_Provided material_
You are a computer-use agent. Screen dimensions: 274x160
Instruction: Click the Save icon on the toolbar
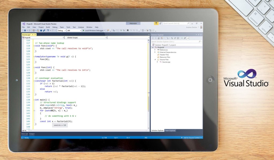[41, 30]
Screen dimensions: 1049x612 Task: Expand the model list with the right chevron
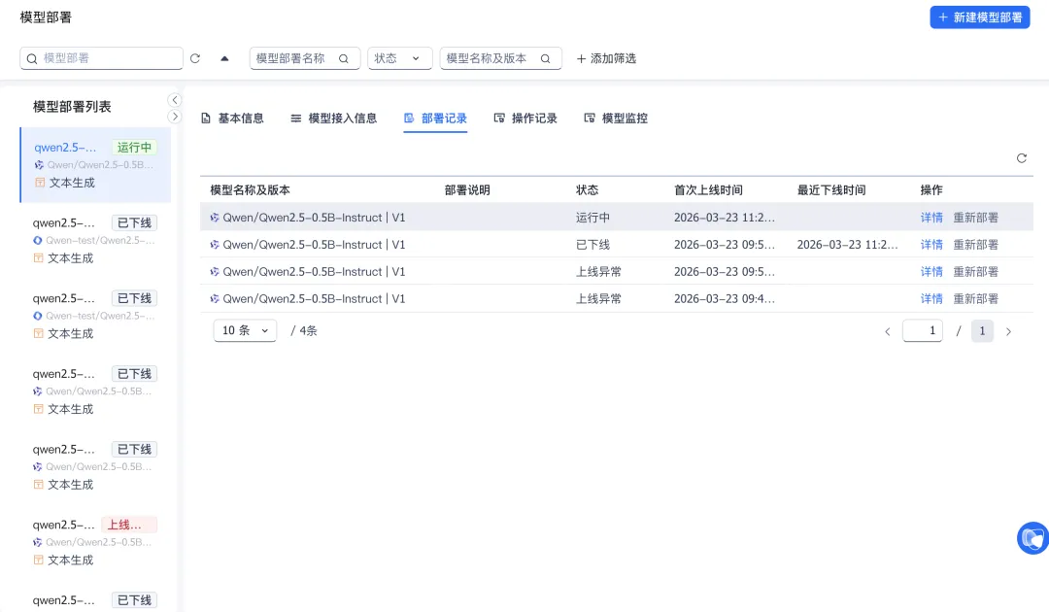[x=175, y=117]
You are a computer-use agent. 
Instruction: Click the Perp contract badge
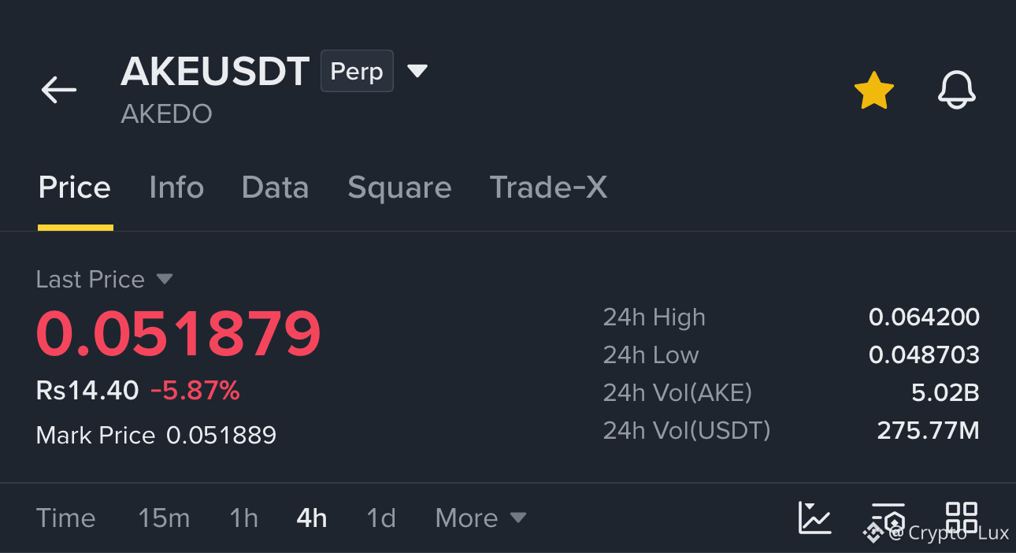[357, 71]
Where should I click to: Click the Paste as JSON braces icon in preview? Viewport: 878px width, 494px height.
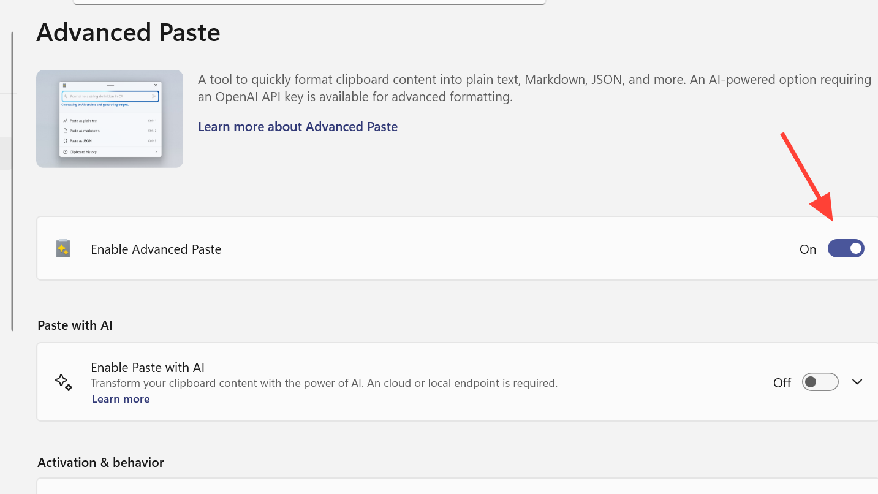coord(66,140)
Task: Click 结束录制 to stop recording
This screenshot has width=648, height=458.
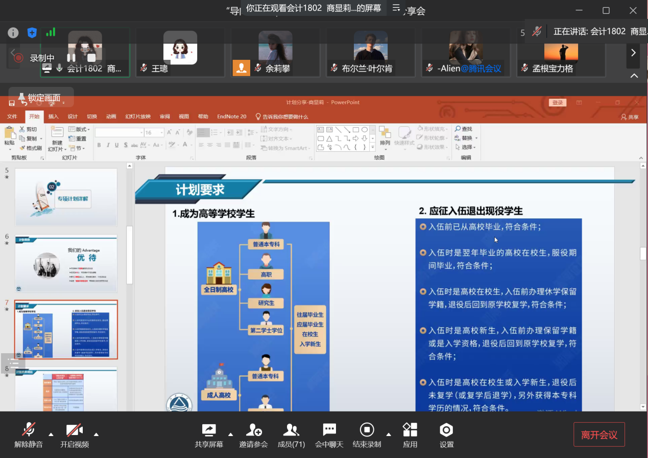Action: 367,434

_Task objective_
Rewrite all of the lines above as a numbered list, leaving out any blank lines and the pictures.

_Answer to the problem_
1. You are a computer-use agent. Screen dimensions: 274x160
2. Instruction: Click the Save icon on the toolbar
3. [41, 30]
4. Screen dimensions: 1049x612 Task: Expand the model list with the right chevron
5. [x=175, y=117]
6. You are a computer-use agent. 
7. Instruction: Click the Perp contract badge
8. [357, 71]
9. Where should I click to: Click the Paste as JSON braces icon in preview? Viewport: 878px width, 494px height.
10. coord(66,140)
11. Task: Click 结束录制 to stop recording
12. This screenshot has width=648, height=458.
13. Action: 367,434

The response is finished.